Low effort dbt logging
I’ve been quiet for a while, mostly because I have been hard at work at a new day job as a data engineer at a large UK based retailer.
A lot of my day to day work involves building and maintaining data pipelines, and it has become clear that the tool of choice for this sort of work is dbt, which I have grown to love.
An aspect of our work which has been somewhat neglected is observability, the ability to measure the internal states of a system by examining its outputs (yes, I googled that definition). Basically, setting up logging, and sending those logs to a data store which you can plonk a dashboard on top of. This is super useful when things break, or when your boss starts asking awkward questions about cloud compute costs.

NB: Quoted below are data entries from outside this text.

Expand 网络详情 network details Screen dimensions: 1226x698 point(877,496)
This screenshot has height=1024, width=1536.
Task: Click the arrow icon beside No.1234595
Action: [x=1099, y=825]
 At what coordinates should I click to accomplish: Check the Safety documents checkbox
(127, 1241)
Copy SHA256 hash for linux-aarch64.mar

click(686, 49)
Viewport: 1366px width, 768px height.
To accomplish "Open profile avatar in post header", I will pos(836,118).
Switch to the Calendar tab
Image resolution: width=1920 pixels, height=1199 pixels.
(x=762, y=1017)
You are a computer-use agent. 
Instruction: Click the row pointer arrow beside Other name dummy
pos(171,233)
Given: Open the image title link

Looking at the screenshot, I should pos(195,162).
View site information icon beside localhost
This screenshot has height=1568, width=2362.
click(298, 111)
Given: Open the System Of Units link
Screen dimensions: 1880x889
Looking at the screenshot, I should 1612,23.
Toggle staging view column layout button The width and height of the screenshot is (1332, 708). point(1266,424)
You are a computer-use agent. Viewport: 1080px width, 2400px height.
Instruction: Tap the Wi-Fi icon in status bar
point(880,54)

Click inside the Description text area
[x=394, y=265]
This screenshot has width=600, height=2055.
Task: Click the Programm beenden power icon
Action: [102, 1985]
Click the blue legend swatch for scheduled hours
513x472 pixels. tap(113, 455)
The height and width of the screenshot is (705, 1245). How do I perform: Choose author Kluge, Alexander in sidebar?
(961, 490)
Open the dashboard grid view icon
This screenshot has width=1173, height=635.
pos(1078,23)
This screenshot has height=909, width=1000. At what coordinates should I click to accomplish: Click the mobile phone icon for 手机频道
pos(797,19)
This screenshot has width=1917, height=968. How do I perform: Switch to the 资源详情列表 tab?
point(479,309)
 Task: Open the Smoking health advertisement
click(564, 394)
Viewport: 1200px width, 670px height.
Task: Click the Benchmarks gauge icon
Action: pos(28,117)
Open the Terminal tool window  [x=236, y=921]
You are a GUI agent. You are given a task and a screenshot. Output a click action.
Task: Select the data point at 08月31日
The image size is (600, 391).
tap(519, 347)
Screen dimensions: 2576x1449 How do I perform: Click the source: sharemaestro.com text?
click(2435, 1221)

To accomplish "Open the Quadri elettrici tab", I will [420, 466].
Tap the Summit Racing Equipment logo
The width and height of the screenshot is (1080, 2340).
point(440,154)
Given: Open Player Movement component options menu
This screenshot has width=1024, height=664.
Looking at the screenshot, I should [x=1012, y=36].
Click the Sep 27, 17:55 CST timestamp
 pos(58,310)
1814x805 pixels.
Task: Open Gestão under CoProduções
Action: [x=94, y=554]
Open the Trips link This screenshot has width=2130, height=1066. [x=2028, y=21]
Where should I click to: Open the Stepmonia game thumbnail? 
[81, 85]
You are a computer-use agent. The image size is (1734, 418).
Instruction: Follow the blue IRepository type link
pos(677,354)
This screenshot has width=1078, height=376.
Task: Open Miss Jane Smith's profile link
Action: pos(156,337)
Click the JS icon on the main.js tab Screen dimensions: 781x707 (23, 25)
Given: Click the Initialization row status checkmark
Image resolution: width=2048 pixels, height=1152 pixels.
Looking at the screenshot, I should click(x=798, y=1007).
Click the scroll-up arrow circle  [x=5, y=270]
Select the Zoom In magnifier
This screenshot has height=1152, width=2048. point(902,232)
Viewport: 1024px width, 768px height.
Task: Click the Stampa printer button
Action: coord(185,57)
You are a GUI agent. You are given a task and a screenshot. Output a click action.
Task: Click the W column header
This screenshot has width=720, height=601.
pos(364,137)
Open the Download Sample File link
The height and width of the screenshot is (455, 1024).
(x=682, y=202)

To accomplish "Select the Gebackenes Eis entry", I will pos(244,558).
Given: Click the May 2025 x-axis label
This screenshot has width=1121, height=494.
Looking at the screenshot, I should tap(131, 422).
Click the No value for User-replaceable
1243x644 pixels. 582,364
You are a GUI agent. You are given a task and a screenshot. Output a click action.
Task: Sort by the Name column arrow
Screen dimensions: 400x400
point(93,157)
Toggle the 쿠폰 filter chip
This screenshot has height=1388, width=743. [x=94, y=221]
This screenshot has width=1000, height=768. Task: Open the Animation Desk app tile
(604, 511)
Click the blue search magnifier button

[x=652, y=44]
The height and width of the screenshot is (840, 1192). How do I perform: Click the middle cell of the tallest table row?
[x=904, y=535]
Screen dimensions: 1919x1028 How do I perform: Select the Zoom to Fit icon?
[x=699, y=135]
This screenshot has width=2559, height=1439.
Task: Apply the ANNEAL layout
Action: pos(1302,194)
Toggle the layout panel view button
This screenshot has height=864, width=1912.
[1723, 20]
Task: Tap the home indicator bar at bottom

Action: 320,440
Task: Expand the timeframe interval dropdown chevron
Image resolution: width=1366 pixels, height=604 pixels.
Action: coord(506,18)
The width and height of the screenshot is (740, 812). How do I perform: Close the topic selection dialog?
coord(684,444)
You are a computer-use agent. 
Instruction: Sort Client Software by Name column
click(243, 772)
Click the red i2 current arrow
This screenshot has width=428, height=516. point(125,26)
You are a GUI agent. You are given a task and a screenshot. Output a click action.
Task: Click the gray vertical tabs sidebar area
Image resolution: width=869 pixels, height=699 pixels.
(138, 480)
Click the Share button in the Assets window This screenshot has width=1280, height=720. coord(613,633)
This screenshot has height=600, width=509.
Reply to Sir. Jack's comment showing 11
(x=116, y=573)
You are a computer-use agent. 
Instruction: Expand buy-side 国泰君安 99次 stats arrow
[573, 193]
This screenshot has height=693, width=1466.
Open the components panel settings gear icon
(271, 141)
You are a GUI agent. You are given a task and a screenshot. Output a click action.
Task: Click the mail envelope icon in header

Now, you can get really fancy with your observability tooling, and there exists a pretty full featured dbt package that does just that. But, it’s a bit too heavyweight for what we need, and it’s quite a bit of technical debt to take on.
I put in a couple of days to set up what I’d call minimum viable logging for dbt, and it basically amounts to a single macro, two models, and an on-run-end
hook.
├── project
│ ├── macros/upload_dbt_results.sql
│ ├── models/observability/dbt_results_json.sql
│ ├── models/observability/dbt_results.sql
...
on-run-end:
- "{{ upload_dbt_results(results, 1000000) }}"
How it works is, at the end of a dbt run, the on-end-hook calls the macro. What the macro does is it iterates through the dbt results
object, creating a set of JSON records and inserting them into a table in your {{ target.schema }}
. This table is called _dbt_results_json
, and you can reference it in your models, so you can build out whatever you want off of it.
I’d say the _dbt_results_json
table is where the reusability of the code included below ends. Because what you’re putting into the results table is unparsed JSON, and the structure of the JSON adapter_response
object varies between database backends, you’ll have to adapt your JSON parsing of that table for your own environment. That said, I’ve included a sample _dbt_results
tabular view example below, which works on BigQuery, and gives you visibility of things like status, bytes billed, execution time etc.
What’s really nice about this is I can just drop this in every dbt project we have, and they immediately all automagically just start saving their logs to a _dbt_results_json
table in their schema. I’ve set up an observability
dbt project, that basically just has a UNION ALL
of all my other projects’ _dbt_results_json
tables, and plonked a view on top of that.
The result have been pretty good so far. We’ve been running this in production for about a week, and we’ve already managed to reduce our BigQuery costs by about 75%, mostly through the identification and modification of inefficient or redundant tests.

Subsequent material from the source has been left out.